Thursday, November 7, 2013

A word about working with WORDS

If you have not yet seen it, I would highly recommend getting your hands on a copy of Pathways to the Common Core by Lucy Calkins, Mary Ehrenworth, & Christopher Lehman.
The truth is, somehow in the course of the last few years, most classroom educators have lost track of the movement around Common Core. Most of us in MN were initially told that we were not adopting the CCS for ELA, but as you know that has changed, we have. From my perspective, many of us have found ourselves responsible for teaching these standards with very little professional learning about their stark difference to the old standards we used. This book helps to answer the questions you are too embarrassed to ask and provides you answers you can discuss with colleagues and families.
Anyway, one of the most helpful chapters for me has been Chapter 10: Overview of the Speaking, Listening and Language Standards,  because one of the major shifts that comes with these new standards is the way we approach teaching conventions, knowledge of language and vocabulary acquisition. These 3 points are the most meaningful to ponder in light of the actual day to day instruction in all grade levels:

  1. "Students need immersion in rich oral and written language, meaning they need to read a lot and be involved in literate conversations in literacy-rich classrooms"
  2. "Students do need some words to be specifically taught, but teachers should select words that cross many content areas and will be current and visible in students' experience.

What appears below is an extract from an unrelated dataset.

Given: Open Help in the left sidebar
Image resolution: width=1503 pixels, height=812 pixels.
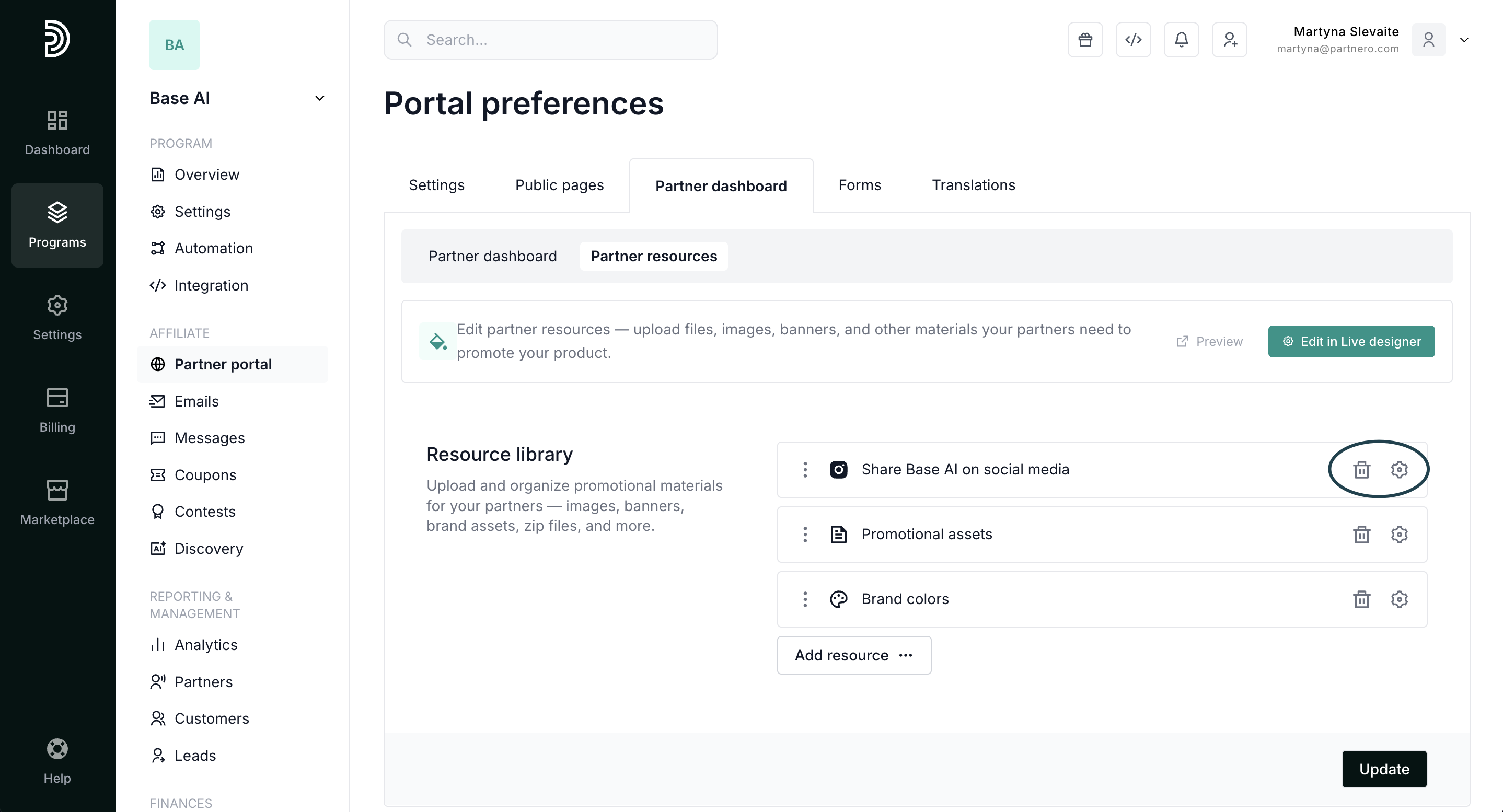Looking at the screenshot, I should pos(57,761).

This is because, for these explicitly taught words to stick, a students must experience them across contexts at least twelve to fifteen times on average. This means words of the week will not have lasting power unless they are attended to in reading, writing and listening across the day as well as across the year."
  3. "Students need to learn how words work and gain the sense that words can be formed from other words and that words with similar spellings often-though not always- can have meanings derived from one another. This means that vocabulary instruction should not just be centered on word lists but should teach students to be active word solvers."

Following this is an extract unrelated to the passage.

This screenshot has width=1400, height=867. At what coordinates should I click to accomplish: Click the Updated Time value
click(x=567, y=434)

I am not sharing this to dismiss the teaching of sight or content specific vocabulary. I share it to prompt thinking about why we spend as much time as we do on individual words, their structure and meaning when the reality is, students can often find the meaning and have the spelling corrected as they type it faster than they can access the background knowledge we hoped to build. Instead, these new standards want is to focus on guiding them to be meaning makers and word solvers.